From the typeface on the front cover, the visual depictions of the members of the fictional three piece grunge band, Samsara (not to be confused with real metalcore quartet from Yuma, Arizona), the year Samsara were signed to Sub Pop, the year Samsara would have a permanent drummer, the year the band would record and release their third album, the year and age the frontman Kirk Jansen would take his own life (and how he would take it) and the Samsara drummer, Mark Stone, then going on to form a successful fictional band called St Elmo’s Fire (the real St Elmo’s Fire formed in 1979) on the scale of the Foo Fighters, doesn’t just smell of Nirvana; but reeks of Nirvana. Courtesy of Insight Comics, I will determine if this graphic novel is something to excavate and explore or bypass and Skip to the End.
The value of a foreward is often questioned. Is it merely someone giving their backing to a project or is it a valuable tool to aid the reader as they begin their adventure into the story or graphic novel? Matthew Rosenberg’s foreword is probably one of the most poignant I have read to date, his instant philosophical pointers; his connections between music, notably punk rock alongside comic books and graphic novels is something I can resonate with.
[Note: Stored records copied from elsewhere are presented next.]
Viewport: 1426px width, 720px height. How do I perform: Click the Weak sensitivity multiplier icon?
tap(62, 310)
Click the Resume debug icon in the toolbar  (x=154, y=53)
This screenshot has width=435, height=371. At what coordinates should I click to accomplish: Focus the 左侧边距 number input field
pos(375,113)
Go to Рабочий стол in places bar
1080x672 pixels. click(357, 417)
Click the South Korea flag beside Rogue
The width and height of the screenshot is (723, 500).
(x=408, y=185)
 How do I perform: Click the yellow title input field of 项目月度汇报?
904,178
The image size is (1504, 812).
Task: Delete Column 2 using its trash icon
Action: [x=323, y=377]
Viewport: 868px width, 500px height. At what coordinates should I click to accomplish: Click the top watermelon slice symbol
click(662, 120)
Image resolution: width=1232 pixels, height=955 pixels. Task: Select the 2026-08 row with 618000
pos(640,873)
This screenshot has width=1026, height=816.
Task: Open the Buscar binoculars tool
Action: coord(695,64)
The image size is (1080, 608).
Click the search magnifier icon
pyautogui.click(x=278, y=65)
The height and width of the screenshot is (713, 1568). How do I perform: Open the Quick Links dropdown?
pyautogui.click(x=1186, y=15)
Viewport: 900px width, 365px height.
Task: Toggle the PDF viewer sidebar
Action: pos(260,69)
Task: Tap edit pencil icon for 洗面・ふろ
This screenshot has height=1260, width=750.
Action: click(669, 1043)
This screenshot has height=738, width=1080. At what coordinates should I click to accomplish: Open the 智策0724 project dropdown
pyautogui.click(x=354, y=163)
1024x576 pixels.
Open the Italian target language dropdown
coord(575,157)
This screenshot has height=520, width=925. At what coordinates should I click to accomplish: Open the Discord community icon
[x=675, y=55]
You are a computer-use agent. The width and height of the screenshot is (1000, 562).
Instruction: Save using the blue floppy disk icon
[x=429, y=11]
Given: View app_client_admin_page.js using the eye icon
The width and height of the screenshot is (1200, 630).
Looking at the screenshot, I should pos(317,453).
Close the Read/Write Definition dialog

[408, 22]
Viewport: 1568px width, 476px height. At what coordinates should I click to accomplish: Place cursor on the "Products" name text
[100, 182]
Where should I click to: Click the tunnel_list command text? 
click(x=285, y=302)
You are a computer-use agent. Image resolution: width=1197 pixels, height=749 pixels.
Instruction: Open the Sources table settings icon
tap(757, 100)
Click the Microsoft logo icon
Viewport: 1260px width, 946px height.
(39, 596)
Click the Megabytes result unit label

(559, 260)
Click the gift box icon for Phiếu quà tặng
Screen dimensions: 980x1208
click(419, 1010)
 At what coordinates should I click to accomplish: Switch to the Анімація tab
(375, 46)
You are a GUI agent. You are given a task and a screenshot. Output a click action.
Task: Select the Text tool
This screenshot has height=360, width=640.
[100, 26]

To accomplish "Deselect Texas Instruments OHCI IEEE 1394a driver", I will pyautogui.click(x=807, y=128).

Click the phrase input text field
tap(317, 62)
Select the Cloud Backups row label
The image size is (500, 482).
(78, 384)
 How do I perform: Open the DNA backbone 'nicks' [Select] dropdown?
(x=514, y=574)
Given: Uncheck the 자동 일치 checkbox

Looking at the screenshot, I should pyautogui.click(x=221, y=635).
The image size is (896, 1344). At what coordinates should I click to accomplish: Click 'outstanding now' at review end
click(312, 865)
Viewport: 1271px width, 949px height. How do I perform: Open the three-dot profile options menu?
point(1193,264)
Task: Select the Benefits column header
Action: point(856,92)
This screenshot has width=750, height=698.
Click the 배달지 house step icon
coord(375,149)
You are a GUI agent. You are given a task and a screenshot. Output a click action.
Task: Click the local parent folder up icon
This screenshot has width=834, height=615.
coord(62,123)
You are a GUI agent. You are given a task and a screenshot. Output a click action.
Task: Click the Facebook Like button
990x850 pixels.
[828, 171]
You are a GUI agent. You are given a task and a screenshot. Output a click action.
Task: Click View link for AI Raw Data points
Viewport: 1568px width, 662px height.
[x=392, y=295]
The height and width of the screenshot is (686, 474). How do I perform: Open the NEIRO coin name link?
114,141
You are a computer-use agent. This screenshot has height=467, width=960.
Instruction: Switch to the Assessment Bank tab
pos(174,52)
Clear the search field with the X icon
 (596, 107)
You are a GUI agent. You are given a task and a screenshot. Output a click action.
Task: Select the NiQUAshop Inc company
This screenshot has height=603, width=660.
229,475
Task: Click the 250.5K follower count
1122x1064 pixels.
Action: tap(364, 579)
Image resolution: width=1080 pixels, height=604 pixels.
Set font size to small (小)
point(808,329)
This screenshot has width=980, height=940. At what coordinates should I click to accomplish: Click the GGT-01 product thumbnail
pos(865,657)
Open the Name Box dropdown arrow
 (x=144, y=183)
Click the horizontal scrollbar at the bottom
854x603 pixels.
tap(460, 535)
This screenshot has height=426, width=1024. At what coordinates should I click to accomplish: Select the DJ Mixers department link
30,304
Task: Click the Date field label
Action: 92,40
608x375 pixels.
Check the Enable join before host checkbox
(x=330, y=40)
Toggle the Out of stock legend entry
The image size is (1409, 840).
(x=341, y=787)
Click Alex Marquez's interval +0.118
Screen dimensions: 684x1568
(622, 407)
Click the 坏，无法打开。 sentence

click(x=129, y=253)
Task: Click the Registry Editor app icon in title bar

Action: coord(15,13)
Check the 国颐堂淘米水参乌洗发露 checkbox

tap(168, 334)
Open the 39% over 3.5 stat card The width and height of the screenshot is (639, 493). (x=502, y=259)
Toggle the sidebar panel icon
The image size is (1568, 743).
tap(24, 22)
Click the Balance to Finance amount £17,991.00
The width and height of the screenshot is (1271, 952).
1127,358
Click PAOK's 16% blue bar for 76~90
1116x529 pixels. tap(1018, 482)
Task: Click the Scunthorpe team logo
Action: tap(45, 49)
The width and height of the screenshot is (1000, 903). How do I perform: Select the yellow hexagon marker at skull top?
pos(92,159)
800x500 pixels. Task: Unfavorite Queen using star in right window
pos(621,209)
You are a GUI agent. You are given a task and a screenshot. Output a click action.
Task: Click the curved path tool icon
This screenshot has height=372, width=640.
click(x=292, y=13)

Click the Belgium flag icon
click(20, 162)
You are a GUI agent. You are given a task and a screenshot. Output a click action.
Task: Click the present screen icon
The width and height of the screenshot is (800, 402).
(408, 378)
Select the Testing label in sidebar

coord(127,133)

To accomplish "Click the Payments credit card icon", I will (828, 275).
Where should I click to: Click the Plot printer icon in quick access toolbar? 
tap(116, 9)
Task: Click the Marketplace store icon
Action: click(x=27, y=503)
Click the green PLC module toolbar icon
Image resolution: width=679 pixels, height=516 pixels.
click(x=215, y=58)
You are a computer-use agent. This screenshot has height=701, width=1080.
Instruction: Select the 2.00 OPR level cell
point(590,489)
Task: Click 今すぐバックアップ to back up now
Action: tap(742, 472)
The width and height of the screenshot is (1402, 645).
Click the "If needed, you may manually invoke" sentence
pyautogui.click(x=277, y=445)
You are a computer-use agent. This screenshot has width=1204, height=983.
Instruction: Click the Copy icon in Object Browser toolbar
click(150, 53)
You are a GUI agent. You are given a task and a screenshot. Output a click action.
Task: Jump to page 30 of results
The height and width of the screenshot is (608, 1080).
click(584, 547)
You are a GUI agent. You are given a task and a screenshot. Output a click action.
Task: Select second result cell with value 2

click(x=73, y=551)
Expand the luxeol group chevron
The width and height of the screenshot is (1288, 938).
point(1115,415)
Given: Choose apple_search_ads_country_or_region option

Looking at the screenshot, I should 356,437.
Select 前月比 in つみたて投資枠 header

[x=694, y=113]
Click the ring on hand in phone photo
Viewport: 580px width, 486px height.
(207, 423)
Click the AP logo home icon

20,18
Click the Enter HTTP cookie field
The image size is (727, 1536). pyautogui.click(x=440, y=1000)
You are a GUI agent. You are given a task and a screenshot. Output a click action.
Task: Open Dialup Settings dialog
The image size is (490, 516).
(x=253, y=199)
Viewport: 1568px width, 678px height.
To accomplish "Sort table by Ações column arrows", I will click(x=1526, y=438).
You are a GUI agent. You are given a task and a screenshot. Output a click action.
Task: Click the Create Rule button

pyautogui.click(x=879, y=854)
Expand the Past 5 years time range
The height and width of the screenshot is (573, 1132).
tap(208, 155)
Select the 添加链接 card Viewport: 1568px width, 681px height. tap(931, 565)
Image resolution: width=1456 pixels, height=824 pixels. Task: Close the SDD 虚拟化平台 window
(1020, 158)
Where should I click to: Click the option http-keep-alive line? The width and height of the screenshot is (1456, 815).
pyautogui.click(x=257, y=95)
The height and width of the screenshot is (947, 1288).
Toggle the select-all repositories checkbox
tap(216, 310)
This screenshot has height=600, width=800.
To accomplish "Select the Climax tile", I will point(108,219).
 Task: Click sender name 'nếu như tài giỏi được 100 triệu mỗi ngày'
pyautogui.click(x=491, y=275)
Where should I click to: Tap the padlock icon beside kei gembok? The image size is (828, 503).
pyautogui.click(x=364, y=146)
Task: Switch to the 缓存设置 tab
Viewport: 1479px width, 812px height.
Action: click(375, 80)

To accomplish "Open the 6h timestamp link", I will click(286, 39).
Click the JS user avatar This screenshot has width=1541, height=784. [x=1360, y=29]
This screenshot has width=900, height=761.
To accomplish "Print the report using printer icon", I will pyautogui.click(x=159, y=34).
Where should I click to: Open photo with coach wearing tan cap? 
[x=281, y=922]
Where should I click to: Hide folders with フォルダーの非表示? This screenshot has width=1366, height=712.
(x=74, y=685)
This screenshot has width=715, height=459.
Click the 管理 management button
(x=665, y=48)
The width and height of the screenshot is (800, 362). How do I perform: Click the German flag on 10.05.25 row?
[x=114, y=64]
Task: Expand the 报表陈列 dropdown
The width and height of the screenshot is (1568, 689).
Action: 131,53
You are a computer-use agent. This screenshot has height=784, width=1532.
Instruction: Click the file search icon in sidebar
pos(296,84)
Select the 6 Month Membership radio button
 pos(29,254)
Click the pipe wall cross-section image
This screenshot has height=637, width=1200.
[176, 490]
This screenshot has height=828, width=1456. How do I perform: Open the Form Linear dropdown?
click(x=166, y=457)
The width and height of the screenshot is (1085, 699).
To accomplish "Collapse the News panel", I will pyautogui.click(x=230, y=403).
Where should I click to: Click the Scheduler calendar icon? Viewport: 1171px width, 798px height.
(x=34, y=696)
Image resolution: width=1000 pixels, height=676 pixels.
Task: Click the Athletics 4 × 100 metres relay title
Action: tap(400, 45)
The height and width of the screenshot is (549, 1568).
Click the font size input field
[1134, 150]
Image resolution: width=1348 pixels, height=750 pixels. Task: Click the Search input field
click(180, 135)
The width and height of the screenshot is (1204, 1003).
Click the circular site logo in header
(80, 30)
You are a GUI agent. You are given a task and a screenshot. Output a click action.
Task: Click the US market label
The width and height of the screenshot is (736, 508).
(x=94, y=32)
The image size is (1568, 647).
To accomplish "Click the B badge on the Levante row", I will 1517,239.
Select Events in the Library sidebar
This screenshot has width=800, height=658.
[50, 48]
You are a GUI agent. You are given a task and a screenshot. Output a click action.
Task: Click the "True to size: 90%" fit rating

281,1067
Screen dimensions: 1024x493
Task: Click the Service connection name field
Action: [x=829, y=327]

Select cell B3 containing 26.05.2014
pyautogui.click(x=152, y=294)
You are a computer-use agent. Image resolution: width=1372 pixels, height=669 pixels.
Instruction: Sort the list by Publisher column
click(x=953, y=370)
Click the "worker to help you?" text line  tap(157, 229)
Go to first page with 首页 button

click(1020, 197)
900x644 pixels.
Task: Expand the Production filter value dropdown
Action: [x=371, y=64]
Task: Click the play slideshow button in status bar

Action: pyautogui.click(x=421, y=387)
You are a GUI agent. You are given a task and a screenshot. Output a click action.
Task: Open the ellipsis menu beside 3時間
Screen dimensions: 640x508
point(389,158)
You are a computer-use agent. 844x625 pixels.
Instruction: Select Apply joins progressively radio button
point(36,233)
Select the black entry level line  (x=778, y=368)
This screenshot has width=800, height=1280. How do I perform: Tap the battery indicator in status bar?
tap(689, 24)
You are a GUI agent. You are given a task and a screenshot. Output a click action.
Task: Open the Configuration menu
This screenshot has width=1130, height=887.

After being spiritually prepped, one now is ready to skip to the beginning.
The year is 1988 and three young men are making a demo tape. By 1990, this band, Samsara, are signed with a secure line up playing sell-out headline stadium tours. The graphic novel now skips to modern day where we see a man clearing up the bar he works for after closing. He is approached by a robber who stabs him and robs the bar. Our robber is not happy. There is no safe. The stabbed barman makes a deal with the robber, where he gives the robber his personal high-quality stash (substances) in exchange for the guitar the robber happened to have on him at this point in time.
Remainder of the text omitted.